La Jornada sábado 12 de diciembre de 1998

Fernando Benítez
La Virgen de Guadalupe

¿Rosas en el invierno mexicano? ¿Rosas en las ásperas rocas de nuestras montañas? Hace 500 años se realizó el milagro. Apareció la Virgen de Guadalupe, madre piadosa de todos los mexicanos.

El cura Hidalgo, buen conocedor del pueblo, hizo de la Virgen de Guadalupe la bandera de la Independencia. Devotos de la Virgen de los Remedios, los realistas odiaron a tal extremo a la Guadalupana que le formaron cuadro y la fusilaron. A pesar de ello, la contienda terminó con la victoria de la imagen profanada y la derrota de la divina de los generales españoles.

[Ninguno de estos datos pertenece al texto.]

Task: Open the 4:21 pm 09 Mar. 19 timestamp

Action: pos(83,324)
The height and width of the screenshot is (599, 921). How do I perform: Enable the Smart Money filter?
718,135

Hoy, los días 11 y 12 de diciembre acuden a la Basílica millones de devotos. Multitud de indios vienen de sus pueblos por las carreteas, y se registran atropellamientos y muertes. Centenares de hombres y de mujeres pagan un favor arrastrándose de rodillas dos o tres kilómetros. Sus parientes les tienden rebozos y mantas, y detrás van dos o tres enfermeros que cargan una camilla. Se abre la multitud a su paso y, al llegar a la puerta, el penitente se arroja al suelo prorrumpiendo en sollozos. Ha pagado su manda.

Infinidad de guardias voluntarios hacen desfilar a los peregrinos que acuden en la noche fría. Los jóvenes llegan en bicicleta, que forman pilas en el atrio. Millares duermen sobre el suelo envueltos en sarapes, las cámaras de televisión bajo los reflectores registran el empuje de la muchedumbre, pero no esa especie de delirio que provoca la visión de la madre.

La Virgen no sólo es lo luminoso, la divinidad misma. Ella es la patria, ella es México, ella es América, su sola presencia dice lo inexpresable. Aunque la televisión y el clero traten de convertir la fiesta en un espectáculo, y en la madrugada acudan los mariachis, los cantantes famosos, las cofradías de concheros y danzante, la pasión religiosa de un pueblo se les escapa a ellos y al resto de los mexicanos.